• [WHAT TO PRODUCE] List each line in the material below that contains the word "July".

• [EXCERPTED DATA]
▬▬▬▬▬▬▬▬▬▬

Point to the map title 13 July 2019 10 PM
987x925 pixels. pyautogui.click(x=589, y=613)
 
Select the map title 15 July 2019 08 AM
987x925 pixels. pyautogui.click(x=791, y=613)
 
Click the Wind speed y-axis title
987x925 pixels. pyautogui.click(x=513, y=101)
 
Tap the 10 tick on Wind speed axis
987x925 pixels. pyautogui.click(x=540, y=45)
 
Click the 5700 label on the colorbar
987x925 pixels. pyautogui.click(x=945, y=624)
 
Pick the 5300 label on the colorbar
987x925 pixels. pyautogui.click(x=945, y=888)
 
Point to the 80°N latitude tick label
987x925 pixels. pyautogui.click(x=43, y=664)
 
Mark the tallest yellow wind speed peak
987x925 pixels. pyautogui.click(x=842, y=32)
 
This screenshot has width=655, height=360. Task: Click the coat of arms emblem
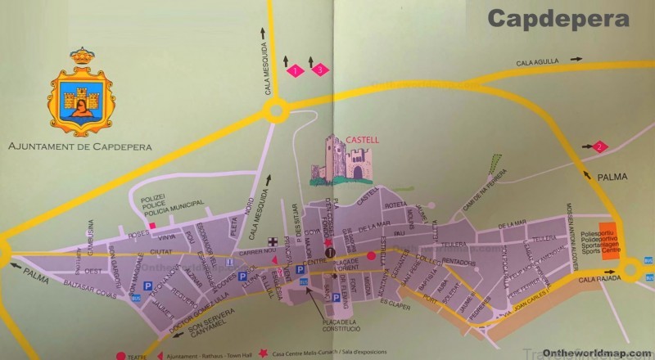79,94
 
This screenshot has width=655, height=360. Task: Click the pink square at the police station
151,223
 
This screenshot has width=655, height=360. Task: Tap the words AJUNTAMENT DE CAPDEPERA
80,148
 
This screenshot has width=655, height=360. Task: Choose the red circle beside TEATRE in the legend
121,356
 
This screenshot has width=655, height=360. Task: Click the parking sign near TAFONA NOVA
148,286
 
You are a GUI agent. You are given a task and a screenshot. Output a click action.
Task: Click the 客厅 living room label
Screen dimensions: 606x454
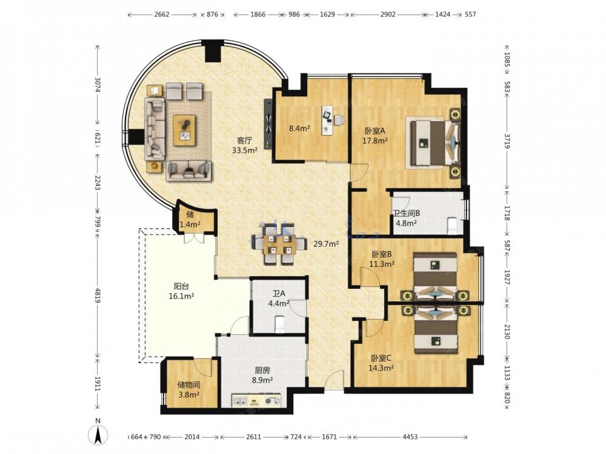244,140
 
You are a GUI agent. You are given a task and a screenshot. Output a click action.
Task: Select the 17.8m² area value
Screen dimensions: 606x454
375,141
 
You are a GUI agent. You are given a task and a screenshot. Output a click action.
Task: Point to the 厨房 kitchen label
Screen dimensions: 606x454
262,370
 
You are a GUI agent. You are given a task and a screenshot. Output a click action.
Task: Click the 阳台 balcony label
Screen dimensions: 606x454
181,286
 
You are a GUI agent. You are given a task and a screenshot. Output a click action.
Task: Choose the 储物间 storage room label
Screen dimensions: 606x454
188,384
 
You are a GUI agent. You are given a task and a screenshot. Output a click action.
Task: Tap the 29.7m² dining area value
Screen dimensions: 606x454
326,243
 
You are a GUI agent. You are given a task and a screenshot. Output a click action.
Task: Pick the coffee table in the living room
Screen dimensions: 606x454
185,130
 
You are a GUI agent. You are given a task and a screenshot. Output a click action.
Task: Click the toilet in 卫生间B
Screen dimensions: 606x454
452,226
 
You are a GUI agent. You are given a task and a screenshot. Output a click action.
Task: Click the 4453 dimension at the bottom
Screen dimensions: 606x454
410,437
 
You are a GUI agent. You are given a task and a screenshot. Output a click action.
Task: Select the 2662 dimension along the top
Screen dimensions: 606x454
162,15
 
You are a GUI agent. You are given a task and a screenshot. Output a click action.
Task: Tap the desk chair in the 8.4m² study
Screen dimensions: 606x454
339,120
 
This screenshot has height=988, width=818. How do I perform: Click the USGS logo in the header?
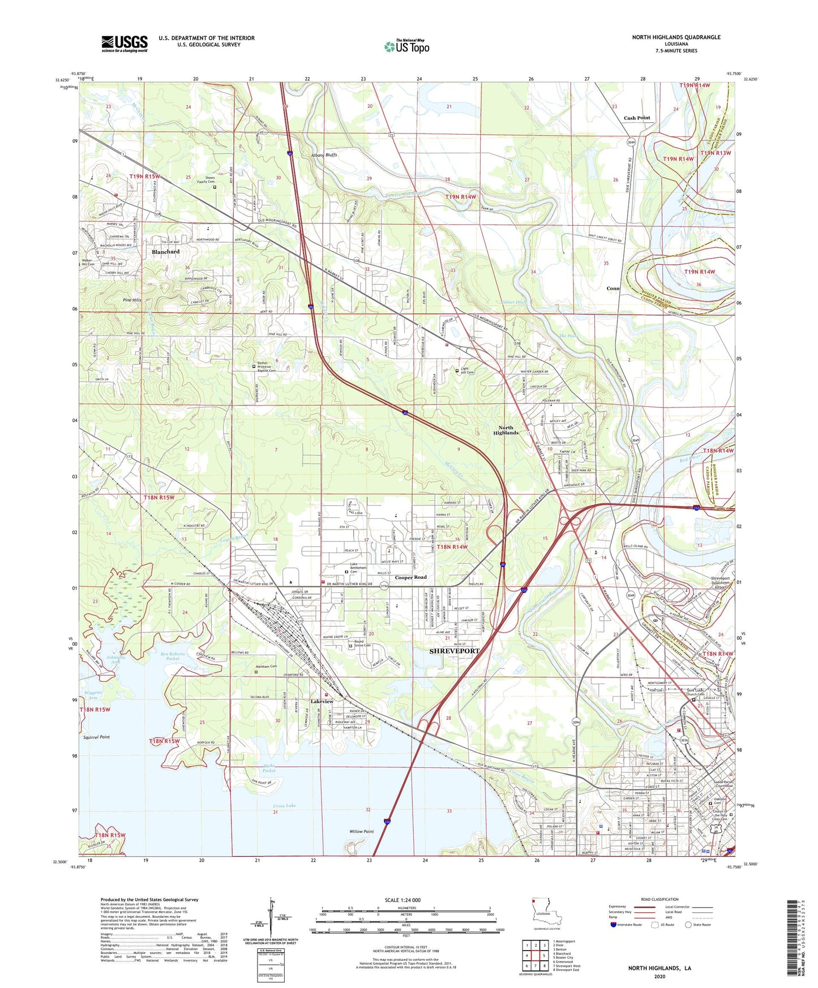pyautogui.click(x=125, y=44)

▬▬▬▬▬▬▬▬▬▬

• [RESPONSE BELOW]
Point to the map title 13 July 2019 10 PM
Select the map title 15 July 2019 08 AM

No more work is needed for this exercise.